Monday, November 14, 2011

Paring Down

My palatial estate a/k/a roughing it
I peeked out of my tent at six...drizzly day.

Hell. I don't need that. I need a dry tent that I can pack. 

I jumped up and got to work to beat the rain. I had a 23-kilo luggage allowance. I knew I had under 15 kilos in my regular pack, but how much would all this stuff add? Anyway, how much is a kilo? I know how much a pound is but what the hell is a kilo anyway?

Yeah, I know mathematically what a kilo is. But I wish my instincts could measure one the way they can measure pounds.

My original plan had been to stop by a secondhand store and donate the entire lot of camping gear, but then my writer/journalist friend Amanda was coming to Oz with her BF, and they were going to camp in the Blue Mountains. Why bother lugging a tent over when they can just as easily donate mine to the charity shop after they've used it?

So I'd carry all that I could to Sydney and hand it off to her there.


But I had too many things. I didn't know how much would make up the eight spare kilos I had still allocated in Virgin Blue luggage, but I knew that a folding $5 chair, a $4 tarp, fifty-cent plate, bowl, mug, cooking pot, coffee press, tea towel, ten-meter extension cord, sleeping bag, whisk broom, self-inflating fake Thermarest, and 3-person dome tent would put me over the limit.

The tea towel went straight into the trash. Then the dishes went, and the $5 chair. For good measure, I ditched the extension cord (heavy) and the tarp. These I left in the camp kitchen with a note.

"Free to good home. Or lousy home. It doesn't really matter to me."

I whisked out the tent, then carefully folded it, wiping down the bottom as each bit was turned up from the ground. I rolled it up—no, that wasn't right. I tried again, this time on the nearby picnic table. Now it fit into the tent bag. I put the sleeping bag, mat, tent, and coffee press into the blue IKEA bag and packed it all into the Hyundai's rear. I showered, had my breakfast, and was approached by an Australian man.

"You sure were particular about packing that tent," he said.

I reddened but muttered "I'm taking a plane tonight." That satisfied him.

I made a stop at the post office to send off the latest batch of souvenirs, then headed to the airport to drop off my rental car. My flight wasn't until almost midnight, but the car was due back by 2 p.m.

A man covered in titanium oxide sunscreen checked the car in.

"Oh, by the way, the back passenger tire has a slow leak," I said without thinking that there might be consequences.

Oops.

Turns out that something like this gets you charged $55 in Australia. I went into the terminal—in a kind of a huff, and somewhere along the way, the coffee press fell out of the IKEA bag (one less thing to carry). I marched up to the Europcar desk.

"There is no way of knowing that I did anything to that tire. It's a slow leak and the morning I noticed it I hadn't even driven the car the entire previous day. It could have been the last renter! The cap was missing on the valve—ONLY ON THAT TIRE. Why?
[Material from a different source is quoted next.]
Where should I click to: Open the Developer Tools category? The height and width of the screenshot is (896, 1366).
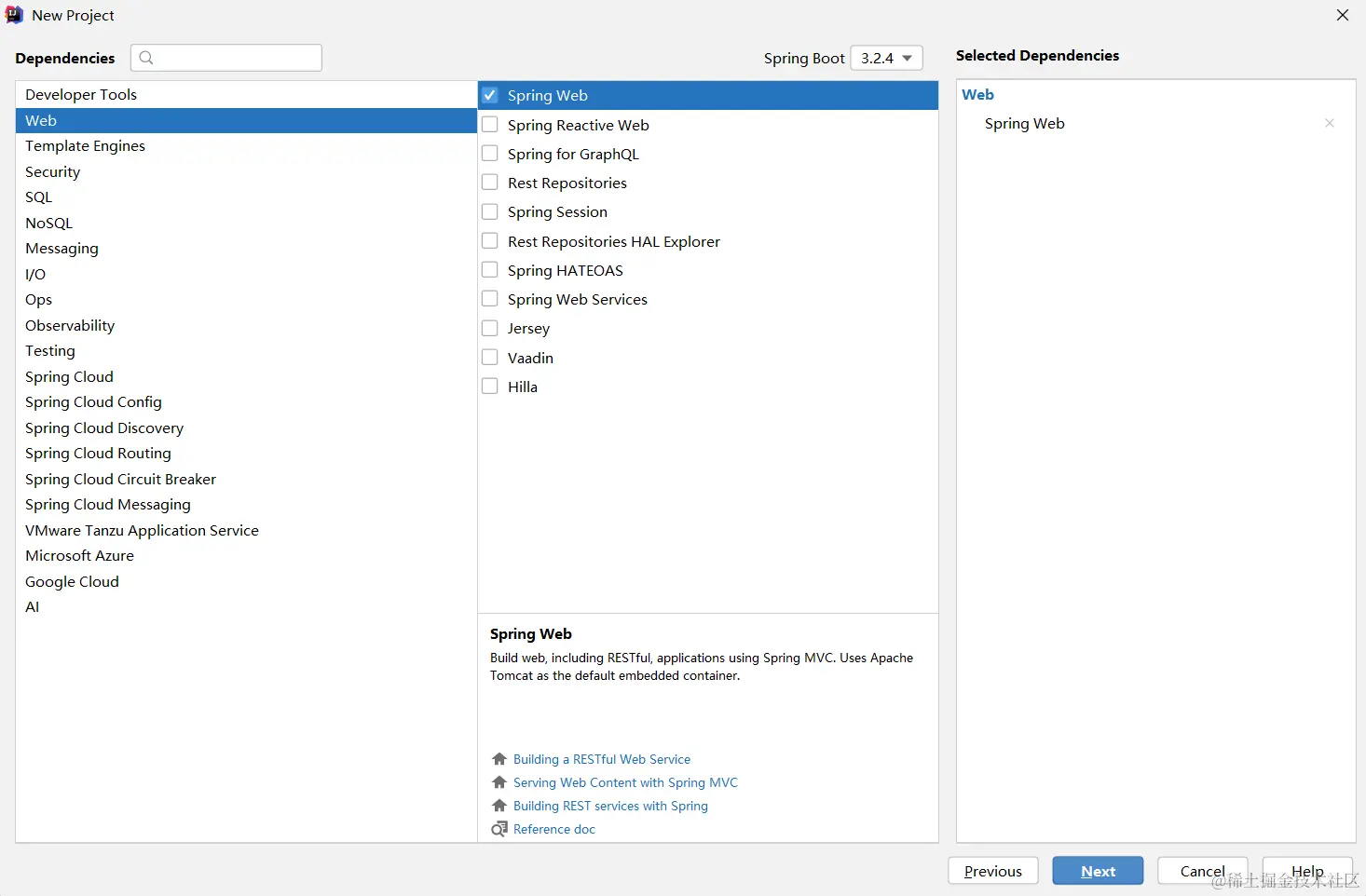(x=81, y=95)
Because someone's been messing with it, and they didn't report it because they didn't want to be charged, like you're charging me—for being honest!"

The guy behind the counter actually listened to me and agreed I had a point. I could have run over something that caused the leak. But there's an equally good chance I didn't. I had even taken out the excess insurance, which is like third-party deductible coverage and it would have reimbursed me the $55, but I resent the idea that a flat tire is a chargeable item at all in Australia. Shouldn't they just be glad I called it to their attention? It's not like I drove the Hyundai into a wall.

We agreed that the boss would call me, and for now I wouldn't be charged. I stormed off to check-in, where I learned that I was three kilos underweight! I could have kept the chair after all.

I took the bus into Perth to use the Regus office there for a while—I love that I can go to their offices all over the world—then returned to find an airport power point to charge up my laptop.

I found one, right by the baggage carousel. Kind of a weird spot to hang out, but here I am, waiting for my red-eye to Melbourne, where I'll connect on tomorrow morning to Tasmania.